South Africa

Big changes coming to unemployment data after Capitec founder criticism

Statistics South Africa (Stats SA) is changing the questionnaire it uses to collect the country’s employment data, with significant shifts expected in data related to the informal sector.

This comes after the country’s official statistical agency entered into discussions with Capitec founder and former CEO Gerrie Fourie earlier this year, following the chief executive’s criticism of a lack of data about the informal sector. 

On Thursday, 7 August 2025, Stats SA explained that it is implementing an updated Quarterly Labour Force questionnaire based on the latest international standards.

The agency said this new questionnaire will improve the depiction of South Africa’s labour market and the world of work.

These changes were piloted in 2024 and will be implemented from the third quarter of 2025. 

Here are some of the key changes that will be introduced –

  • It redefines employment more narrowly compared to previous standards, as work done for pay or profit and mainly intended for others. This excludes people participating in subsistence agriculture and other own-use production work, who were previously considered employed
  • It establishes the first international statistical definition of work, which refers to any activity performed by persons of any sex and age to produce goods or to provide services for use by others or for their own use.
  • It presents a forms-of-work framework distinguishing five forms of work: own-use production work, employment, unpaid trainee work, volunteer work, and other work activities.
  • It establishes a stricter definition of unemployment compared to previous standards. The relaxation of the job search criterion is no longer accepted, establishing that the unemployed are those who are not in employment, available for employment, or seeking employment.
  • It introduces the concept of the potential labour force, comprised of persons outside the labour force who are available for employment but not seeking employment and those seeking but not available.
  • It provides additional measures of labour underutilisation to complement the previously existing unemployment and time-related underemployment measures.

Stats SA believes the additional indicators will lead to a more comprehensive and detailed understanding of participation in paid and unpaid work and labour underutilisation.
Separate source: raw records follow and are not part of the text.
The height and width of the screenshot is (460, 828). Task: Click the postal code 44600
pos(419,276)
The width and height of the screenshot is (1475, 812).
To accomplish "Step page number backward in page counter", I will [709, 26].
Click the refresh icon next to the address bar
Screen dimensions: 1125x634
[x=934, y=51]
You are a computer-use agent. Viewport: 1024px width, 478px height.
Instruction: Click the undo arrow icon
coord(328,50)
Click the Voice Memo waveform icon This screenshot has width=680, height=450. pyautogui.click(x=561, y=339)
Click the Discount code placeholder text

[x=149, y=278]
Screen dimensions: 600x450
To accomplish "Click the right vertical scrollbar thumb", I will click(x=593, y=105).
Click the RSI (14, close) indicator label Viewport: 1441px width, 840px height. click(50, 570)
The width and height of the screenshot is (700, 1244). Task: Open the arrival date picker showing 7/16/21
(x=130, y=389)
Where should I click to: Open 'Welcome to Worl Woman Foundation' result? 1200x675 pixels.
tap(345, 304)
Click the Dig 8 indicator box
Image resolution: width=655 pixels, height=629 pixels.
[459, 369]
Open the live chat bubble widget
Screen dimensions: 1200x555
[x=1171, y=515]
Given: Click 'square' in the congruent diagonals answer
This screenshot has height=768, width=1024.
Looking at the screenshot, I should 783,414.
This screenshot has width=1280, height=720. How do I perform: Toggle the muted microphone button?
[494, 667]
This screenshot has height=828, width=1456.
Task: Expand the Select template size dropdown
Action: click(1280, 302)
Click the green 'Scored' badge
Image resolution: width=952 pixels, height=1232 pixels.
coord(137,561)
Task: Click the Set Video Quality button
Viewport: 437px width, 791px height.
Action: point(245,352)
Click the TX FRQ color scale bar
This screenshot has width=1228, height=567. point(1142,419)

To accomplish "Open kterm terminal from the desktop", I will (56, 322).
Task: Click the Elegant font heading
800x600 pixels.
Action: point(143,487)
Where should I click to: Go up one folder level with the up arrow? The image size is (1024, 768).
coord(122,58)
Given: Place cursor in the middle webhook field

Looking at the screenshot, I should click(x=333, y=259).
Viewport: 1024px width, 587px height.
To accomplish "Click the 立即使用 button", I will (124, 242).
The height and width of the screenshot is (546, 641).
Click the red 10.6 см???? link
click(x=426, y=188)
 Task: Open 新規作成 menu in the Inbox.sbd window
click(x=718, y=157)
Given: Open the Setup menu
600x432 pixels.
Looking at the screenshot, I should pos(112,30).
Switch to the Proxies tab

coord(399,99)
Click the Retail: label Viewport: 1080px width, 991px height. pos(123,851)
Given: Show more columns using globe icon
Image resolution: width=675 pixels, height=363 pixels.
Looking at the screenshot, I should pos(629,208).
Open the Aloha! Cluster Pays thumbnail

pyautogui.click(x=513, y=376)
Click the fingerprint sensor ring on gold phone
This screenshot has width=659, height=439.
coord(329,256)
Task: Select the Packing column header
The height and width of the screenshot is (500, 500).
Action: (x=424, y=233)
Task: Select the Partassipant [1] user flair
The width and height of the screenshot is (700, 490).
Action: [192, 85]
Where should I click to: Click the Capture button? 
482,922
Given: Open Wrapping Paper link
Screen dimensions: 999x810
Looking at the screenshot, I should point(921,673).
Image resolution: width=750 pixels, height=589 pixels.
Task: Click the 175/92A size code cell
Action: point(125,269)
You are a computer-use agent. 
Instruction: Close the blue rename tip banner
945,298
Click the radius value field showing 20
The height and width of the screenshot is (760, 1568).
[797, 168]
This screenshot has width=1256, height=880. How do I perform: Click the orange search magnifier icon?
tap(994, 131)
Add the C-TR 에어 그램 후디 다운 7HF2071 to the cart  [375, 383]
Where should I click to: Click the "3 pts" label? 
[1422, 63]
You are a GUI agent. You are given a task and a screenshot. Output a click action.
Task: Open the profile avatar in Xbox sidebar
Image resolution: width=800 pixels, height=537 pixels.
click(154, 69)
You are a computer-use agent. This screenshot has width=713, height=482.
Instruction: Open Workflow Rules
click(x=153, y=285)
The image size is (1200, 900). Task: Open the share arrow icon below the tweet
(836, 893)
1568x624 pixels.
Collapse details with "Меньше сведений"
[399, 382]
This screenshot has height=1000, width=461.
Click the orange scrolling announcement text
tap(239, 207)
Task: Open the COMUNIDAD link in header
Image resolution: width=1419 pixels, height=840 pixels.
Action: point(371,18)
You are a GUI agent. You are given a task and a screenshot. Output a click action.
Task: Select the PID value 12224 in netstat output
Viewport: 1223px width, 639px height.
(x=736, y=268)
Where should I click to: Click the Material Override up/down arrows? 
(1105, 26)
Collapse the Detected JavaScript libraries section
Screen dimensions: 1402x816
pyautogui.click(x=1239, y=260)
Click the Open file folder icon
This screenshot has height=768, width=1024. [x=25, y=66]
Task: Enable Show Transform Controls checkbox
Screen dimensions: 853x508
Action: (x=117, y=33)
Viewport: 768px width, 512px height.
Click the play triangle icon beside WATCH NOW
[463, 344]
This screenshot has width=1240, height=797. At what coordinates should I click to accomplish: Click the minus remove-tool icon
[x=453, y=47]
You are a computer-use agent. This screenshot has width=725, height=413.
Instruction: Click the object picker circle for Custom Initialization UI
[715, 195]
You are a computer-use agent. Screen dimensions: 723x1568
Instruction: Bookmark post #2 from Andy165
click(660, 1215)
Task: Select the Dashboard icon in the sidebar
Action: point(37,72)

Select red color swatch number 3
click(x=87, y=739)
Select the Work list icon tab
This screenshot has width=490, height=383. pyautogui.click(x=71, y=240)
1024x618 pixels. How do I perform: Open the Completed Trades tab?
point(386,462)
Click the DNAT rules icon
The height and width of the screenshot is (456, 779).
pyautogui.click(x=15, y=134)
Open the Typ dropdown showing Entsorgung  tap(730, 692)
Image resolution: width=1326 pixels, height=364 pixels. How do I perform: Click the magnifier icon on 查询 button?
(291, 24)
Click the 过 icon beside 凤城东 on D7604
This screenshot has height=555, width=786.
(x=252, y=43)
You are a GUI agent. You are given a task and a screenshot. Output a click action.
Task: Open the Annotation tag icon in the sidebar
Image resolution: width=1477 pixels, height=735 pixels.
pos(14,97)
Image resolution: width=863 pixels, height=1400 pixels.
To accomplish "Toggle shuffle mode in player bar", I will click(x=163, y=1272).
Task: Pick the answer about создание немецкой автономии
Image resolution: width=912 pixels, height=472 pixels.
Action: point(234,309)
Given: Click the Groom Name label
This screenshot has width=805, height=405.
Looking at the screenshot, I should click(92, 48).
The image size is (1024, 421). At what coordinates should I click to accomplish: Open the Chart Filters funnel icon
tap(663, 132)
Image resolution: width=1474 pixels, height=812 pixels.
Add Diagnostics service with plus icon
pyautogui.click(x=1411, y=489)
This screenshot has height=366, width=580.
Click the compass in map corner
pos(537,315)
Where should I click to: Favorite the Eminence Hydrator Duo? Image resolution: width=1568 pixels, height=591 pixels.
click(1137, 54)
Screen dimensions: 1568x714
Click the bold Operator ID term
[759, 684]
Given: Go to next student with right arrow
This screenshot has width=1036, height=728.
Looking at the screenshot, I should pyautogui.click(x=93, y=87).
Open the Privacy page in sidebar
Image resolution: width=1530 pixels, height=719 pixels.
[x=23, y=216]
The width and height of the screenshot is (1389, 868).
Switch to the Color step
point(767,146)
This will enable more targeted research and policymaking. 

“The improved statistical depiction of people’s participation in the labour force and in different forms of work (both paid and unpaid) allows for deeper insights into the labour markets’ complexities, thus favouring analysis, research, and policymaking,” the agency explained.

The new questionnaire will also significantly impact how South Africans active in the country’s informal market are measured.

R750 billion goldmine

Former Capitec CEO Gerrie Fourie

South Africa has a giant informal sector, with some estimates placing this economy’s value between R600 billion and R750 billion.

Fourie’s comments regarding this sector landed him in hot water earlier this year, as the former CEO argued that the country’s unemployment rate is grossly overestimated,

In the first quarter of 2025, Stats SA reported that South Africa’s official unemployment rate was 32.9%.

However, Fourie argued at a Capitec media day in June 2025 that this number should be far lower, as it does not account for South Africans who have businesses in the informal market.

Capitec is working hard to target this sector through its business, which it calls the ‘emerging market’, through its business banking services.

Fourie explained that these South Africans have businesses that operate similarly to companies in the formal market, but are overlooked by data collectors like Stats SA when compiling the country’s employment data.

He said the country’s unemployment rate is closer to 10% than the 33% figure Stats SA estimates when including emerging market businesses like spaza shops or backroom renters.

Fourie’s comments sparked a heated debate among various industry stakeholders around how South Africa’s unemployment rate is determined, with Statistician-General Risenga Maluleke defending Stats SA’s methodology.

Ultimately, Fourie and Maluleke found common ground, as the two parties met at the start of July.

At this engagement, Maluleke said Stats SA remained open to exploring the development of a statistical register for small-scale and informal businesses.

Stats SA explained that the new questionnaire it plans to use to collect employment data is likely to significantly change the country’s informal economy data.

Measuring the emerging market

Stats SA is adopting a standard for informal economy statistics that allows the measurement of informality for different employment statuses. 

Now, when defining the informal sector, establishment size will no longer be the main criterion used. 

“Conceptually: size (by using a threshold) is less clearly linked to the concept of informality as small enterprises might be registered or even pay tax etc,” the agency explained. 

“Additionally, large enterprises might not be registered in the national business register or for tax purposes.”

Now, employers’ contribution to social insurance will be considered a prioritised criterion in the derivation and definition of informal and formal jobs for employees. 

If contributions are made by the employer, then the job is defined as formal. Access to paid annual leave and paid sick leave are additional criteria that further support the operational definition.

The previous option of excluding agriculture from the informal sector has also been removed. Now, both agricultural and non-agricultural activities in the informal sector will be included.

“The adoption of this standard is likely to cause significant changes in the data,” Stats SA said. 

However, it added that studies conducted by the International Labour Organisation in some countries that implemented this standard showed little change in informality statistics, with the exception of one or two countries.